Routine H&E Staining

What is H&E?

Hematoxylin and eosin stain (H&E) is one of the principal stains in histology. This stain has been unchanged for many years because it works well with a variety of fixatives and displays a broad range of cytoplasmic, nuclear, and extracellular matrix features. So far it is still the most widely used stain in medical diagnosis and is often the gold standard.

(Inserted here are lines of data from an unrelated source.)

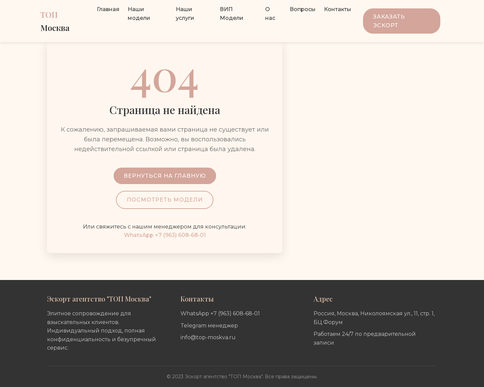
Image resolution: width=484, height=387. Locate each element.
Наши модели (139, 13)
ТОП (55, 21)
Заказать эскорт (389, 21)
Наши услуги (185, 13)
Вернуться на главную (165, 176)
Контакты (337, 9)
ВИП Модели (231, 13)
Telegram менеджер (209, 325)
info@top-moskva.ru (208, 337)
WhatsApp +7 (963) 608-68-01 (165, 235)
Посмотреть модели (165, 200)
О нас (270, 13)
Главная (108, 9)
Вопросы (303, 9)
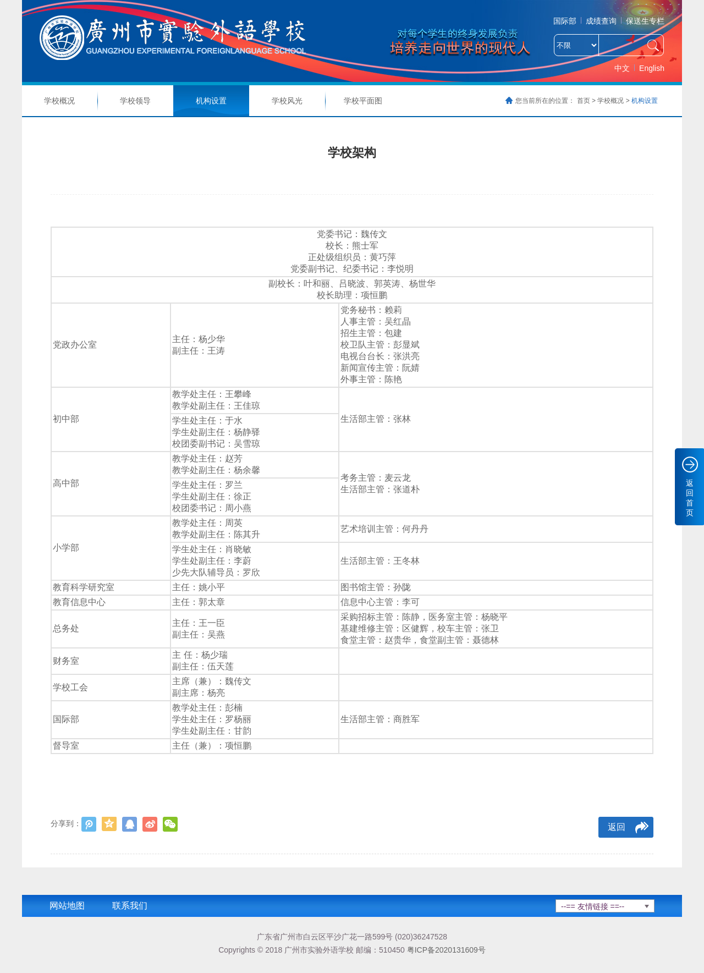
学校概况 (59, 100)
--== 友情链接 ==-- (592, 906)
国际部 (564, 21)
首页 (583, 101)
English (651, 68)
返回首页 (690, 498)
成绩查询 (601, 21)
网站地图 (67, 905)
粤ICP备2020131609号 (446, 949)
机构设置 (211, 100)
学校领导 (135, 100)
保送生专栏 (645, 21)
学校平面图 (363, 100)
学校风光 (287, 100)
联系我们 (129, 905)
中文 (622, 68)
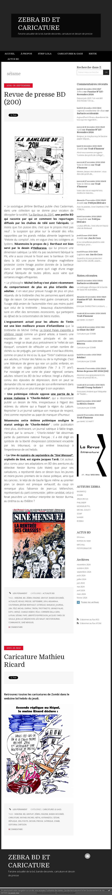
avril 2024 (81, 590)
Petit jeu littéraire (97, 203)
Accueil (10, 53)
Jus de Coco (94, 238)
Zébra (80, 91)
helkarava (53, 601)
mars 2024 (81, 594)
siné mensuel (27, 622)
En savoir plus (13, 892)
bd (24, 598)
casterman (14, 605)
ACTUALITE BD (49, 593)
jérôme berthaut (28, 605)
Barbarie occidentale (87, 113)
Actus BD (13, 59)
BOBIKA (80, 521)
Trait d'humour (96, 148)
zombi (57, 821)
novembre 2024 (83, 564)
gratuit (44, 598)
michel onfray (24, 608)
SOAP (79, 513)
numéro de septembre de (46, 455)
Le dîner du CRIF (86, 330)
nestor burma (53, 619)
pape (25, 615)
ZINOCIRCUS (82, 499)
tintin (35, 608)
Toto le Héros (84, 165)
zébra (29, 598)
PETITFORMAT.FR (84, 548)
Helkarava (40, 248)
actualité (13, 601)
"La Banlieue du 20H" (41, 214)
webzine (18, 598)
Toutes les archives (90, 602)
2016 (45, 601)
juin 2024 (81, 583)
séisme (19, 615)
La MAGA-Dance (85, 404)
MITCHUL (81, 544)
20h (10, 608)
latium (12, 615)
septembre (37, 601)
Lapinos (81, 254)
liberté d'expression (38, 615)
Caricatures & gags (70, 53)
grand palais (57, 608)
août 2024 (81, 575)
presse (28, 601)
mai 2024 (80, 586)
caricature (14, 817)
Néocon (81, 343)
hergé (17, 612)
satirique (41, 605)
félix (38, 612)
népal (38, 817)
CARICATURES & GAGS (52, 809)
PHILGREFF (81, 502)
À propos (26, 53)
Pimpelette (82, 219)
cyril (79, 129)
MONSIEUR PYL (83, 506)
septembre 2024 (84, 572)
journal (59, 605)
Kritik (93, 53)
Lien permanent (18, 593)
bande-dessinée (56, 598)
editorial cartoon (17, 824)
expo (11, 612)
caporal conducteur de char (91, 110)
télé (15, 608)
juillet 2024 (81, 579)
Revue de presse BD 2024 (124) (92, 371)
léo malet (40, 619)
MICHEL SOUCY (83, 510)
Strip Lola (44, 53)
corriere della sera (50, 612)
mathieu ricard (27, 817)
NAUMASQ (81, 491)
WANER (80, 517)
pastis (25, 821)
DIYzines (80, 537)
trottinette (44, 608)
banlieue (51, 605)
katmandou (46, 817)
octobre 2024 (82, 568)
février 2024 (82, 598)
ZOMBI (80, 495)
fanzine (36, 598)
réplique (13, 821)
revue (21, 601)
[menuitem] (11, 53)
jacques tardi (55, 615)
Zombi (80, 148)
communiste (14, 622)
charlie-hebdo (28, 612)
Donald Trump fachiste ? (90, 387)
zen (19, 821)
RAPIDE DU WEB (84, 541)
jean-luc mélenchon (25, 619)
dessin (32, 821)
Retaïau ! (81, 357)
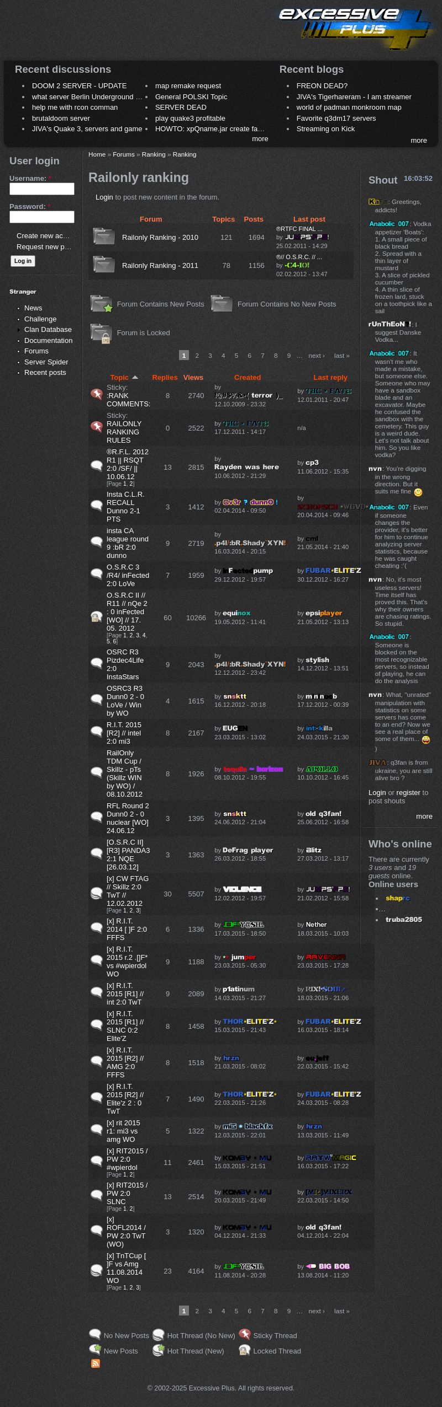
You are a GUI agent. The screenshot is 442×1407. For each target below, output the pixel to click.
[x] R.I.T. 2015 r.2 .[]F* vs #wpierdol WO (127, 961)
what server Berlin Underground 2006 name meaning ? (119, 97)
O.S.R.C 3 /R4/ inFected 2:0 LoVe (128, 575)
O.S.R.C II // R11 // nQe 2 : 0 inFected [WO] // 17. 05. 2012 (127, 611)
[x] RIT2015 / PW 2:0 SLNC (127, 1193)
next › (317, 355)
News (33, 308)
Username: (30, 178)
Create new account (49, 236)
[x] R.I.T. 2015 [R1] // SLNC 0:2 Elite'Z (125, 1026)
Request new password (54, 247)
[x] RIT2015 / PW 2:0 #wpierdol (127, 1159)
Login (104, 197)
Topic (124, 377)
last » (342, 355)
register (408, 792)
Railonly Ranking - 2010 (160, 237)
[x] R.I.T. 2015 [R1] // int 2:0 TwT (125, 993)
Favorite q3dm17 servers (336, 118)
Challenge (40, 319)
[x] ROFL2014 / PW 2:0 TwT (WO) (126, 1231)
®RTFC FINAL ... (299, 228)
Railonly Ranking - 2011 (160, 265)
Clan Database (48, 329)
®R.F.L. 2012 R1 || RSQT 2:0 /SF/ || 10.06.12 (128, 464)
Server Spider (46, 362)
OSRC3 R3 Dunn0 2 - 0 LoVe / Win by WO (125, 700)
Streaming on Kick (326, 129)
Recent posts (45, 372)
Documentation (48, 340)
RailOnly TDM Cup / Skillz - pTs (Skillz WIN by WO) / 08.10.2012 (125, 773)
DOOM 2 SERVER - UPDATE (79, 86)
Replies (164, 377)
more (260, 139)
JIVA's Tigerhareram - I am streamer (354, 97)
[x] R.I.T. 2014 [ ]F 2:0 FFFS (127, 929)
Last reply (331, 377)
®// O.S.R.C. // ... (299, 257)
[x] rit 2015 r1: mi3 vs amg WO (123, 1131)
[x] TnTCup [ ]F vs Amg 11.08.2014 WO (126, 1268)
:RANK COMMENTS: (128, 399)
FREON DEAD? (322, 86)
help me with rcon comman (75, 107)
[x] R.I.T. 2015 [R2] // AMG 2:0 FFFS (125, 1062)
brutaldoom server (61, 118)
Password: (29, 206)
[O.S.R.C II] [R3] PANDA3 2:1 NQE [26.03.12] (128, 854)
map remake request (188, 86)
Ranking (154, 154)
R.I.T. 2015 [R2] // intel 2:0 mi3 (124, 733)
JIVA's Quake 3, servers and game (87, 129)
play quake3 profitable (190, 118)
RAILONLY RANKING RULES (124, 432)
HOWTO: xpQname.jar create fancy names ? (226, 129)
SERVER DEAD (181, 107)
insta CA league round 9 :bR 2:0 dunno (128, 543)
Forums (36, 351)
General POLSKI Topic (191, 97)
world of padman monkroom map (349, 107)
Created (247, 377)
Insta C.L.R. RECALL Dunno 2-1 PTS (126, 506)
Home (97, 154)
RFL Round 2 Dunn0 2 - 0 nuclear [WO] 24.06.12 (128, 818)
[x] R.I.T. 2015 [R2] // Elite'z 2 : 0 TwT (125, 1098)
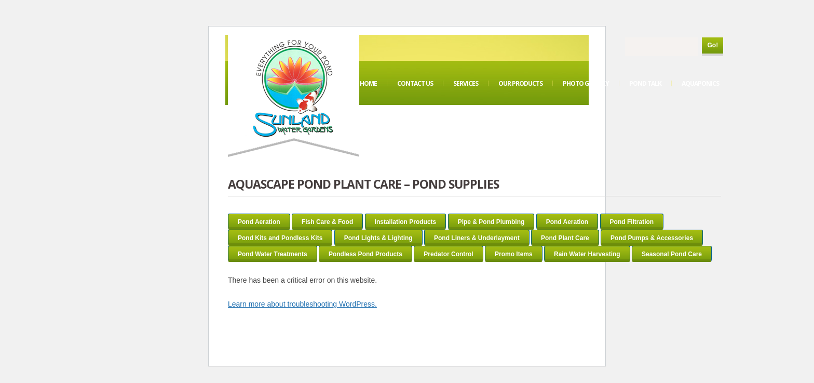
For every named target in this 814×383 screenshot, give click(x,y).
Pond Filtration (632, 222)
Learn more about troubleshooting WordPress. (302, 304)
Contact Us (415, 83)
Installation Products (406, 222)
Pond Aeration (259, 222)
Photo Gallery (586, 83)
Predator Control (448, 254)
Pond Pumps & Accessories (651, 238)
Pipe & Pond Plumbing (491, 222)
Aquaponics (700, 83)
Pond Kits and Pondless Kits (280, 238)
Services (465, 83)
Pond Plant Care (565, 238)
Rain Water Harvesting (587, 254)
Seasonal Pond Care (672, 254)
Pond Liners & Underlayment (477, 238)
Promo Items (514, 254)
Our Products (520, 83)
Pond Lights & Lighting (378, 238)
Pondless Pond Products (365, 254)
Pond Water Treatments (272, 254)
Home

Hematoxylin is a compound extracted from the heartwood of the logwood tree. Haematoxylin can be considered as a basic dye. It is used to stain acidic structures a purplish blue. DNA in the nucleus, and RNA in ribosomes and in the rough endoplasmic reticulum are both acidic, and so haemotoxylin binds to them and stains them purple. Haematoxylin alone is not technically a dye, and will not directly stain tissues. It therefore needs to be used in combination with a “mordant” – a compound that helps it link to the tissue to form a tissue-mordant-haematoxylin linkage. The mordant used is typically a metal cation, such as aluminium.

Eosin is anionic and acts as an acidic dye. It is negatively charged and stains basic (or acidophilic) structures red or pink. Most proteins in the cytoplasm are basic, and so eosin binds to these proteins and stains them pink. This includes cytoplasmic filaments in muscle cells, intracellular membranes, and extracellular fibres.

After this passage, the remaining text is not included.